It is important to notice the conflicting pull within the poetry
between a rational and sensible epistemology, and irrational and
sensual representations of the world. Rather than continue the
characterization of Paulin as straight-talking political activist and
rebel, a more fruitful aspect of Elmer Andrews’s argument is to be
found when he argues that Paulin’s poetry ‘operates in the danger
zones of margins and boundaries [...] where it may be he can release
new energies from the dead hand of history and state power [...]
searching the gaps in discourse, the blanks and holes and silences.’^14
Elsewhere, Andrews comments that ‘the best contemporary Irish
poetry is a poetry on the edge’ and he applauds Paulin’s poetry, from
before Walking a Line, for constantly throwing us off balance in a way
that is comparable with Heaney’s preoccupations with the spirit
level.^15 As Andrews notices: ‘To jump is to liberate the self from the
rigid structures by which consciousness is determined, to escape from
a constricting environment. Paulin enacts this “ jump” in the structures
of his poetry.’^16 Paulin’s notion of the ‘dangerous edge of things’ also
recalls Robert Browning’s ‘Bishop Blougram’s Apology’:


Our interest’s on the dangerous edge of things.
The honest thief, the tender murderer,
The superstitious atheist, demirep
That loves and saves her soul in new French books –
We watch while these in equilibrium keep
The giddy line midway: one step aside,
They’re classed and done with.
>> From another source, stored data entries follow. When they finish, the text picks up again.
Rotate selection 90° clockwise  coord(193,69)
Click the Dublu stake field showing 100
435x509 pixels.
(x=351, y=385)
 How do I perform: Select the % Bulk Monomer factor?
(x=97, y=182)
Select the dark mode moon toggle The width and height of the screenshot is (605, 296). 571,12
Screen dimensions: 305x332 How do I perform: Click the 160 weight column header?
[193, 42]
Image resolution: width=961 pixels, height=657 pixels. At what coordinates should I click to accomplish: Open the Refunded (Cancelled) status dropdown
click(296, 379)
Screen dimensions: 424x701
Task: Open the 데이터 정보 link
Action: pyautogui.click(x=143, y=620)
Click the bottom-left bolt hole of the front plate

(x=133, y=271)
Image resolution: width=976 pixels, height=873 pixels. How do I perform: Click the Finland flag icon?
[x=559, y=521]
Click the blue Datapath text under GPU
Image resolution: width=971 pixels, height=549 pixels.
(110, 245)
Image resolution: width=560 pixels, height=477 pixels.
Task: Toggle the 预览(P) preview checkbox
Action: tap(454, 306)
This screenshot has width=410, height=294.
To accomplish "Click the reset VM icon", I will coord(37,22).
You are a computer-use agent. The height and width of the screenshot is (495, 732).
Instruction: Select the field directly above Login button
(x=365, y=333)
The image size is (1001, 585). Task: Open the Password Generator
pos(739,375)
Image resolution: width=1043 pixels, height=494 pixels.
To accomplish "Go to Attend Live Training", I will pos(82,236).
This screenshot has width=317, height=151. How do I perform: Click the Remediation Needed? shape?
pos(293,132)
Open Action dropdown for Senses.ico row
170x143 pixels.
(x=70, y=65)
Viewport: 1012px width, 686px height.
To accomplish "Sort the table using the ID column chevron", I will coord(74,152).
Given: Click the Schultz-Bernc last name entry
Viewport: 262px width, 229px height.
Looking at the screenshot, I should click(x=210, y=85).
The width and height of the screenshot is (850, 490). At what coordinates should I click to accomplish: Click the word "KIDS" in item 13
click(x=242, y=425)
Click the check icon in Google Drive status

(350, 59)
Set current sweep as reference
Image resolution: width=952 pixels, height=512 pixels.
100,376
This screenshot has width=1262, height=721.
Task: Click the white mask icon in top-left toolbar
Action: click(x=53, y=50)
I, then, keep the line
Before your sages, –^17

14 Andrews, Poetry in Contemporary Irish Literature, p.338.
15 Andrews, ed., ëIntroductioní, Contemporary Irish Poetry: A Collection of
Critical Essays (London: Macmillan, 1992), p.21.
16 Andrews, Poetry in Contemporary Irish Literature, p.339.
17 Robert Browning, ‘Bishop Blougram’s Apology’, Poets of the English
Language, Vol.V Tennyson to Yeats, eds., W.H. Auden and Norman Holmes
Pearson (London: Heron, n.d.), p.173.